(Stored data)
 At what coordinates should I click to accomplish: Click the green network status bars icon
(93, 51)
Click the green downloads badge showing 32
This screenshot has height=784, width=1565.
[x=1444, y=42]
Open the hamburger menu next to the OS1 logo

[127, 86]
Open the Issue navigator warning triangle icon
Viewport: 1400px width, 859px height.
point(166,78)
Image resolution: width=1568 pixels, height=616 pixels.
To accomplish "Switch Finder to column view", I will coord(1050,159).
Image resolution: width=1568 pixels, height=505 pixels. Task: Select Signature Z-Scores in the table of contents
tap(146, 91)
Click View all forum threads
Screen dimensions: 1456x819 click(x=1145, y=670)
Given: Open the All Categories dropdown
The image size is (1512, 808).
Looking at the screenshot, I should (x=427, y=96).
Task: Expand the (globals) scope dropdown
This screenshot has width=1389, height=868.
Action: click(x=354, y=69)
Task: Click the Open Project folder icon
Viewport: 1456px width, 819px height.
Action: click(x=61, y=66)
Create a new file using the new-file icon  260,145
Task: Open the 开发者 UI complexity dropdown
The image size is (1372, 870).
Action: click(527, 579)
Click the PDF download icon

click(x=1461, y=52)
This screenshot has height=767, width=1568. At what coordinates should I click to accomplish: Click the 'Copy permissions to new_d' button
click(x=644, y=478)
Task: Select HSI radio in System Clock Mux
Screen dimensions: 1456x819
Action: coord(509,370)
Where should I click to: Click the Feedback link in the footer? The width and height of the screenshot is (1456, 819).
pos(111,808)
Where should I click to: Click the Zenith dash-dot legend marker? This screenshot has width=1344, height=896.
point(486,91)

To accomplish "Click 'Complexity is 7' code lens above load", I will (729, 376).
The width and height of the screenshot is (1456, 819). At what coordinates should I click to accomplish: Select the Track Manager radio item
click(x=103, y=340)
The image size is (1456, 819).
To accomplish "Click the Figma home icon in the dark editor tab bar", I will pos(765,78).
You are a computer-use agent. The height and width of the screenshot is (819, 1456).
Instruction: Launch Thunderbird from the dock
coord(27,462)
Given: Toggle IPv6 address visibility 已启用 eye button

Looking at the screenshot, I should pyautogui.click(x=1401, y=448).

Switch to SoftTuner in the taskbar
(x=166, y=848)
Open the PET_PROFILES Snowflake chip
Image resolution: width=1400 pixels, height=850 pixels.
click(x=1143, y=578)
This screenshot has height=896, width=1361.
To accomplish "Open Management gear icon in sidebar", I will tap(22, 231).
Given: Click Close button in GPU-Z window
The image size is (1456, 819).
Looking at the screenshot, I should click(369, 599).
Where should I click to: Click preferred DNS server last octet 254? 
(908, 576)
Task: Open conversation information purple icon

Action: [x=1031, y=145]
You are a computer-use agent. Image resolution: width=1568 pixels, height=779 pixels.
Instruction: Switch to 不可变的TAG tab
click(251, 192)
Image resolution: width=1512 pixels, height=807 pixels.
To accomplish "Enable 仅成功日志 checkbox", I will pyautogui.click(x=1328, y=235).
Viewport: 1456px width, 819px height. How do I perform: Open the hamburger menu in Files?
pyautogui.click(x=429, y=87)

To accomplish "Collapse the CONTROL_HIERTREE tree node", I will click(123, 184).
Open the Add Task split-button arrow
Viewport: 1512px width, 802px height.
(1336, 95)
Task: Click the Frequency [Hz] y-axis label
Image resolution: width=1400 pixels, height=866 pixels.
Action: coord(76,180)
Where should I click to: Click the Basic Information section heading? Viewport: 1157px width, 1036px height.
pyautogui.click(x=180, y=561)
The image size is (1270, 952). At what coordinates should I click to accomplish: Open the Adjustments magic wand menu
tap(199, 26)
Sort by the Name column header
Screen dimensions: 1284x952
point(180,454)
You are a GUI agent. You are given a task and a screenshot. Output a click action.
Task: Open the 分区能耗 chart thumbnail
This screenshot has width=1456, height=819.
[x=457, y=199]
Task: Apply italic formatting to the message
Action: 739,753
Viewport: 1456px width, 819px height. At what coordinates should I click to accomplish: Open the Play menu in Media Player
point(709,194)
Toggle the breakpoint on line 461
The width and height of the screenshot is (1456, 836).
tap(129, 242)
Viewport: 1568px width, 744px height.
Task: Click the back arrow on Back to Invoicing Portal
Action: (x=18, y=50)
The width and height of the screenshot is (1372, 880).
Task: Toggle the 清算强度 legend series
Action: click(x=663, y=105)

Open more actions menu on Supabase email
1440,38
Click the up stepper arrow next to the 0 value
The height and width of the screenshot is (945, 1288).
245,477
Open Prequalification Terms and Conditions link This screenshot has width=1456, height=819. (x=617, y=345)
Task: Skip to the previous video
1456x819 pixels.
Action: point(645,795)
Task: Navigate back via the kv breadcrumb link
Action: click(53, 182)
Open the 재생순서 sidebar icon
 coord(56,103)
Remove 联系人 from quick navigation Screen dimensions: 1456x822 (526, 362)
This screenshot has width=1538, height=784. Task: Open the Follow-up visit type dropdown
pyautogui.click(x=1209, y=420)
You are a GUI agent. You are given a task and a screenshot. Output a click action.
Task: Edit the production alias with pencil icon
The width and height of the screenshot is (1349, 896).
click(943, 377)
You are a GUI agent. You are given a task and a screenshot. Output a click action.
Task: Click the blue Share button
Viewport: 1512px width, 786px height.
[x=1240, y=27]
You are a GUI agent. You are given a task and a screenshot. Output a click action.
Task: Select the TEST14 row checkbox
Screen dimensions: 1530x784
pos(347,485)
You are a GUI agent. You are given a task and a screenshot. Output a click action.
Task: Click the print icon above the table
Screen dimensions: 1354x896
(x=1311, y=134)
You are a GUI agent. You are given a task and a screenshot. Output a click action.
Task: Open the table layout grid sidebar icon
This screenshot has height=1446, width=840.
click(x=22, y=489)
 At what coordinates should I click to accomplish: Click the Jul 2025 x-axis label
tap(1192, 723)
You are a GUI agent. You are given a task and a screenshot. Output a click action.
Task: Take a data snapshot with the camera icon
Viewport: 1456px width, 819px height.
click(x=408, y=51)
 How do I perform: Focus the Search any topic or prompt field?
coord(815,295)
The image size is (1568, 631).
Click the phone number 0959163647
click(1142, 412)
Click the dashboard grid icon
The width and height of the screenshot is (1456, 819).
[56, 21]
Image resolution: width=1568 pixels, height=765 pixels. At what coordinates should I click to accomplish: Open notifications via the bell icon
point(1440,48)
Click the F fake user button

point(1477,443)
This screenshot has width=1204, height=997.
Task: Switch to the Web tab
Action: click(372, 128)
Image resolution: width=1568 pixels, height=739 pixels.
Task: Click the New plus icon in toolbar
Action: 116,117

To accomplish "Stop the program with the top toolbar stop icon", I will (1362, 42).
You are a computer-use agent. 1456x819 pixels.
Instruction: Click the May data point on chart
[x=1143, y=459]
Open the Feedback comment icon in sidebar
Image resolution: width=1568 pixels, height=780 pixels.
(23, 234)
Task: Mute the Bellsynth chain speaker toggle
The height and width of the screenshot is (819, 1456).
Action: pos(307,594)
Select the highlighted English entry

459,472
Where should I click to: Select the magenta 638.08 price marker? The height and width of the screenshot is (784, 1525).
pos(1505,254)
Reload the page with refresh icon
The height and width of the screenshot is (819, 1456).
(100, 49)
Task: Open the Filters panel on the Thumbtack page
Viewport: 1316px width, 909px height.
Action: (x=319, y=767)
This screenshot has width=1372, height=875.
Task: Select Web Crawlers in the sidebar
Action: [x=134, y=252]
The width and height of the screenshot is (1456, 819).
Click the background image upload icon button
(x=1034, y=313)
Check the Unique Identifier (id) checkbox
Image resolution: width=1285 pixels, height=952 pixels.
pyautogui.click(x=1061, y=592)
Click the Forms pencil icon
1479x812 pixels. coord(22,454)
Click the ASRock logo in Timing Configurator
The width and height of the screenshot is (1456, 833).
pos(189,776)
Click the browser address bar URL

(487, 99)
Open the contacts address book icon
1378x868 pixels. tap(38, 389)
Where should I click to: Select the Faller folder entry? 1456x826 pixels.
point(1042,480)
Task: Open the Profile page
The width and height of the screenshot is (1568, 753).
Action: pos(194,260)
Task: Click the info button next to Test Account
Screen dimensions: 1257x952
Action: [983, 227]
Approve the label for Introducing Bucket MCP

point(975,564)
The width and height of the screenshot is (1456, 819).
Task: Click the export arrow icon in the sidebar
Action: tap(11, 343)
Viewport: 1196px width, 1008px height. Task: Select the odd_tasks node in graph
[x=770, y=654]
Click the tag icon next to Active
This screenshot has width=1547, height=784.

- [What this task involves] When a line in the records holds the string "computer", copy that line.

- [Answer box]
You are a computer-use agent. The height and width of the screenshot is (819, 1456).
You are a computer-use agent. Image resolution: width=1568 pixels, height=779 pixels.
You are a computer-use agent. 1456x819 pixels.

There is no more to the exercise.